▶ **Passage to read**:

Edit: NVM, realized chromosome.number has to be specified as a str. Solved.
Good afternoon, this question is related to usage of pyGeno.
Based on this documentation, we can query for specific details as such:
#even complex stuff
exons = myChromosome.get(Exons, {'start >=' : x1, 'stop <' : x2})
hlaGenes = myGenome.get(Gene, {'name like' : 'HLA'})
sry = myGenome.get(Transcript, { "gene.name" : 'SRY' })
Unfortunately, none of these commands seem to work, while basic commands for getting specific genes based on their ids work:
#in this case both queries will yield the same result
myGene.get(Protein, id = "ENSID...")
myGenome.get(Protein, id = "ENSID...")
In this situation, I am attempting to call a list of genes within a particular set of coordinates on a particular chromosome. To illustrate the problem, I use .get
to call p53 (Chr17 in humans):
# getting the gene based on id
gene_example = g.get(Gene, id = 'ENSG00000141510')

▶ **Entries supplied**:
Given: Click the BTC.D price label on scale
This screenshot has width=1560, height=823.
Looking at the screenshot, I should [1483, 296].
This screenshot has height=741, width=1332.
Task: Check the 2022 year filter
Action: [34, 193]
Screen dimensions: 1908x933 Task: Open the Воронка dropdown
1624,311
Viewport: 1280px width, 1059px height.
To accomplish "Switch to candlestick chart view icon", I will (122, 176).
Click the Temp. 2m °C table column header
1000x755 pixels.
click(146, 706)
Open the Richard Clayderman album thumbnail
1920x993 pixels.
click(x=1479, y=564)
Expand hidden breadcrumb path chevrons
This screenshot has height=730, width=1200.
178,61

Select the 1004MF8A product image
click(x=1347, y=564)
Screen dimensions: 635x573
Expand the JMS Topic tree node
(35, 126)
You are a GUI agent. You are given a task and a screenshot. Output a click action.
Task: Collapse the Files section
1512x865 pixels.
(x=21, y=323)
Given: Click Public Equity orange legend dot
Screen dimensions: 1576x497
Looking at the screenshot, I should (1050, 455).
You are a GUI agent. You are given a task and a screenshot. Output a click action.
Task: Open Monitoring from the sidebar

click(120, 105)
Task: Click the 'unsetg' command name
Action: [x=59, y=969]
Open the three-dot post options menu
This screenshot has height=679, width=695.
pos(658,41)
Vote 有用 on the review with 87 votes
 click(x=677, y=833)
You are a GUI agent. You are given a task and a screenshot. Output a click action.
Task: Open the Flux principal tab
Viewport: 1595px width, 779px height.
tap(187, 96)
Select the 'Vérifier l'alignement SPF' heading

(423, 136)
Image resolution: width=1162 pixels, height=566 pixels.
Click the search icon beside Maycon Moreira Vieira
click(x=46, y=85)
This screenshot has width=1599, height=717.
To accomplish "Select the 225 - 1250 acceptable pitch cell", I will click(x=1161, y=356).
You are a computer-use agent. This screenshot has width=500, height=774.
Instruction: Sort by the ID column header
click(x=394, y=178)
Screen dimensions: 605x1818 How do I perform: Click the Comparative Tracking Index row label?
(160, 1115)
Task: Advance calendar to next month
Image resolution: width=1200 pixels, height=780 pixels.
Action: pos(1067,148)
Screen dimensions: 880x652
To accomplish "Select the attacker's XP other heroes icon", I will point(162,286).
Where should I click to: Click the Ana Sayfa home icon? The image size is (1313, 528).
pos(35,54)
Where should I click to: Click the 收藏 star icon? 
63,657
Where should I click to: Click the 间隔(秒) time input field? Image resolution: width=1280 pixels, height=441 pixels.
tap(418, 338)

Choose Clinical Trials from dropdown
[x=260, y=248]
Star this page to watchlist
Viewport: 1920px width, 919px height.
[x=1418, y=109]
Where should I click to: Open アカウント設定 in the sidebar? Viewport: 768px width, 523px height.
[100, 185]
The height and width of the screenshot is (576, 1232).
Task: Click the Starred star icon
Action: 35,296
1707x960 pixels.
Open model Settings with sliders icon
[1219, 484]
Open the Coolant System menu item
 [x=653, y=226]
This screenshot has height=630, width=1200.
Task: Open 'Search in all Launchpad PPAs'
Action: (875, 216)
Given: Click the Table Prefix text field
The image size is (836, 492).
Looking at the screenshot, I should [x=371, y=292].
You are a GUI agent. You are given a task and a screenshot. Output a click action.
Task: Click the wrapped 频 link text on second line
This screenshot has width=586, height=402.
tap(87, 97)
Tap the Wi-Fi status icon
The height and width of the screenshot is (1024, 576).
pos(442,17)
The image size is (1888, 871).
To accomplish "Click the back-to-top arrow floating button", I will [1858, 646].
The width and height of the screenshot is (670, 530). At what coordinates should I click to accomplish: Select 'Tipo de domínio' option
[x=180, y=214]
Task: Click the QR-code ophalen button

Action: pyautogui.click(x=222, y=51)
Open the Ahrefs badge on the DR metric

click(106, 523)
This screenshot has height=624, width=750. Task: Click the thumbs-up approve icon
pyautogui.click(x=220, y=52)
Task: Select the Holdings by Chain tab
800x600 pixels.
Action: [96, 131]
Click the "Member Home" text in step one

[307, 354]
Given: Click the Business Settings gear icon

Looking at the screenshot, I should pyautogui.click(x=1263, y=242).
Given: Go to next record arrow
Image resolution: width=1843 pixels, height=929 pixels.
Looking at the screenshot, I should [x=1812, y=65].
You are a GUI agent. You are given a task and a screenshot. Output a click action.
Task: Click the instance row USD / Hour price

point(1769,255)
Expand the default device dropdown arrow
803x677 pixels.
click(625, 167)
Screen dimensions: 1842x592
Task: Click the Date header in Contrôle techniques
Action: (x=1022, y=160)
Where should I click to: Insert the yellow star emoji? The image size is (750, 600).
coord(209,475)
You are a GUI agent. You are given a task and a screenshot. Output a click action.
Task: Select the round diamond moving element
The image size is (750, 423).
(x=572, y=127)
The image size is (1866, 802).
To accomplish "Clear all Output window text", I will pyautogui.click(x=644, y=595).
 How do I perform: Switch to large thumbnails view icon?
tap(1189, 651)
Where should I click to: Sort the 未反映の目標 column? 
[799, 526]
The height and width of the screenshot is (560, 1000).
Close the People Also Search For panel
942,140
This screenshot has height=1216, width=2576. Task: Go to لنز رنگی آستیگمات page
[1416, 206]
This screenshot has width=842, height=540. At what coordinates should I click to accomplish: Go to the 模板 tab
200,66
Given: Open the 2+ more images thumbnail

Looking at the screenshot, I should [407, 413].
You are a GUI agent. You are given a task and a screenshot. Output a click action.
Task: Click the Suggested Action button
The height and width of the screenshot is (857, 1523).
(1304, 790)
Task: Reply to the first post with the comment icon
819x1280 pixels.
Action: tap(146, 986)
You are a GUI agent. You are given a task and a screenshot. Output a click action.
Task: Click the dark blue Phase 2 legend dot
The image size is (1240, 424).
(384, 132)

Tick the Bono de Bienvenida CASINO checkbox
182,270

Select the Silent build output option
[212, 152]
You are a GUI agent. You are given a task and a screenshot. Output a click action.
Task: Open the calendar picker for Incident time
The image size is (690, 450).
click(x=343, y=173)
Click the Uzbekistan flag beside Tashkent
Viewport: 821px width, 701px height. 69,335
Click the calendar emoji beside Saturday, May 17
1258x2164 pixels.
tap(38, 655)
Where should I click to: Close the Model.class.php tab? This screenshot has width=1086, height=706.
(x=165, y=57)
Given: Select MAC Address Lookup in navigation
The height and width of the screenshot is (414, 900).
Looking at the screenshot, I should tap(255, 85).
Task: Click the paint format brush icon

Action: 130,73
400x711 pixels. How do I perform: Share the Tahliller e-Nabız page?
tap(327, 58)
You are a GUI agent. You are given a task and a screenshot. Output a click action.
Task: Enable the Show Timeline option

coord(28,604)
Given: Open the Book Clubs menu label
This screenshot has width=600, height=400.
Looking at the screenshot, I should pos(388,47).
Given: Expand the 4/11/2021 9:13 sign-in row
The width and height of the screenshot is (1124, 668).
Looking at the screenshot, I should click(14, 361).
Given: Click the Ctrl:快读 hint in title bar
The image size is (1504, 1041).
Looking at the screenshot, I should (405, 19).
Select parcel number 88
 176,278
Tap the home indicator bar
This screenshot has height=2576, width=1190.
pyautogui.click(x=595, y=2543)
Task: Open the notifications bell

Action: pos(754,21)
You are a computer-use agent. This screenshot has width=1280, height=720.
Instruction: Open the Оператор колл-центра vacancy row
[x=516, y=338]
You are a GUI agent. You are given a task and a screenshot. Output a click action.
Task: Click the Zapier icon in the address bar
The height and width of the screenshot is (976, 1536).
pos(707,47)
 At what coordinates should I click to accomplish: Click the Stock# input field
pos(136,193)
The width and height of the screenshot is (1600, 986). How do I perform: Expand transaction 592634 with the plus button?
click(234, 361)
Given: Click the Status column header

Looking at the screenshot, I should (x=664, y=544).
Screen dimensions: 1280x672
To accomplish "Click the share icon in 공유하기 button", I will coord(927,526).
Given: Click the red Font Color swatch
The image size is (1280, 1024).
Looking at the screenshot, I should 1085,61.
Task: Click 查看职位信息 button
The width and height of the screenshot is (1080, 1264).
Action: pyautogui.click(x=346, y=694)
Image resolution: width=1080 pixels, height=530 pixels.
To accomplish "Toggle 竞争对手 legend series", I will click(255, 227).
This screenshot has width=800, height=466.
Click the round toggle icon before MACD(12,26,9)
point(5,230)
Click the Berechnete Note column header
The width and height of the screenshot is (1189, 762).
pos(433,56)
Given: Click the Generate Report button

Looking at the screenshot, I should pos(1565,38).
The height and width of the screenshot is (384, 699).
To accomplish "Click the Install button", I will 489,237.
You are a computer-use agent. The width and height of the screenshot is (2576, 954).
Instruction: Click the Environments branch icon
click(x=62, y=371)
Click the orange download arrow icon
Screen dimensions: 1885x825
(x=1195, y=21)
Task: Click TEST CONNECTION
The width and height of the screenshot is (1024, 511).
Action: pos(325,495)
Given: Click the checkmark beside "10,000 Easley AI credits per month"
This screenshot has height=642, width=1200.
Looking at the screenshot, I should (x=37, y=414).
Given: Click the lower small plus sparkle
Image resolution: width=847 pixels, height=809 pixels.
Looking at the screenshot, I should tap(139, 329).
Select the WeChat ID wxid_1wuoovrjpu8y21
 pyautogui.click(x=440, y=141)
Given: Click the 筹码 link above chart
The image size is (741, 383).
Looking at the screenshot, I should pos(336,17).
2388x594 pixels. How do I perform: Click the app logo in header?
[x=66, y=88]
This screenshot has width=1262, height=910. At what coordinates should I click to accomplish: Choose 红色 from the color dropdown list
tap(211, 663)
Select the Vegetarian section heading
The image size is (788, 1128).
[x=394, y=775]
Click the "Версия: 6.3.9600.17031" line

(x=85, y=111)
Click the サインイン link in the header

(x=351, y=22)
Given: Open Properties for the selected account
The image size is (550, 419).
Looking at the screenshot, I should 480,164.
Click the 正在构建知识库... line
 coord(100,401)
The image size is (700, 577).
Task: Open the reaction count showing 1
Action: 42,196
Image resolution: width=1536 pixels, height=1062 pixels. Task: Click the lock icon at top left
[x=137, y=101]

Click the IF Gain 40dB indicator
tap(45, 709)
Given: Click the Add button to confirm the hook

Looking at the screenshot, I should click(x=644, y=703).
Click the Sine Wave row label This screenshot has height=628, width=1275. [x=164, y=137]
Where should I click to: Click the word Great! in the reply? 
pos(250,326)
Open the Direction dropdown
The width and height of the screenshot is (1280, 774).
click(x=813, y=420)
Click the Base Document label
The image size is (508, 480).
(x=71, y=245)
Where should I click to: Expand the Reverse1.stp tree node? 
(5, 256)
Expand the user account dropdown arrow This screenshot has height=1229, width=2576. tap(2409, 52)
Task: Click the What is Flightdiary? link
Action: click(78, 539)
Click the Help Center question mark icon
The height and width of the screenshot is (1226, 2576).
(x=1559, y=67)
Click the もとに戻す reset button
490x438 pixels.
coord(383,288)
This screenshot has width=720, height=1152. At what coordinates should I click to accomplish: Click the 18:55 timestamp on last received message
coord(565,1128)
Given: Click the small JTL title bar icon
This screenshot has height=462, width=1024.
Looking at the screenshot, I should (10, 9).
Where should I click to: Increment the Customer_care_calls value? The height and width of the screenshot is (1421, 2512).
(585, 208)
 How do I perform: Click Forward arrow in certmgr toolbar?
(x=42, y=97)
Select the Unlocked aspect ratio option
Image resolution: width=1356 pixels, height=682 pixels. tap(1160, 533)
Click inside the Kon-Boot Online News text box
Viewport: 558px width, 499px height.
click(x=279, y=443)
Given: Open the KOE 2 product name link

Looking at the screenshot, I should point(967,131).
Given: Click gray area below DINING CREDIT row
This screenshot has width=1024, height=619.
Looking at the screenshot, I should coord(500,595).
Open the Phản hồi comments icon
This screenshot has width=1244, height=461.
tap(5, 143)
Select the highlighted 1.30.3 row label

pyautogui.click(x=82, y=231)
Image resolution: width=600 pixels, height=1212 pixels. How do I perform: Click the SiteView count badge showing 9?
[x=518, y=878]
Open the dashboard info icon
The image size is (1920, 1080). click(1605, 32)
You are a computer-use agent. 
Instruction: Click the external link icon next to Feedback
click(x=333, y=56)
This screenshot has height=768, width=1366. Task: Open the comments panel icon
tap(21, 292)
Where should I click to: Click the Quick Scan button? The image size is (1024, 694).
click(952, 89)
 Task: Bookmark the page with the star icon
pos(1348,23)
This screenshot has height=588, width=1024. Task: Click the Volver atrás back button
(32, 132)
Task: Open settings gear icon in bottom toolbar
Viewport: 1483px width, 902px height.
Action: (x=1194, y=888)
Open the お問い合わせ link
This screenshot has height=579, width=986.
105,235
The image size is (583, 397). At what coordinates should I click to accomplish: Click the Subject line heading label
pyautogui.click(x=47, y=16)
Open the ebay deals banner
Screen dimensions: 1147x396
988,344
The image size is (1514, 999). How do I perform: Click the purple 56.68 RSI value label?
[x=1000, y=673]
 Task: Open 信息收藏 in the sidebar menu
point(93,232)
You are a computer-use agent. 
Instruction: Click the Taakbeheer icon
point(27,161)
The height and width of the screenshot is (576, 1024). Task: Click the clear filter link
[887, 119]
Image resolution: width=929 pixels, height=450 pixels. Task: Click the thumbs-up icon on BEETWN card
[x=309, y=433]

▶ **How to complete this task**:
Answer these questions from the pyGeno forum post:
(a) According to the edit, how does chromosome.number have to be specified?
(b) Which gene does the poster use .get to call, and on which human chromosome is it located?
(c) What id is passed to g.get to retrieve that gene?

▶ **Answer space**:
(a) As a str.
(b) p53, on Chr17.
(c) 'ENSG00000141510'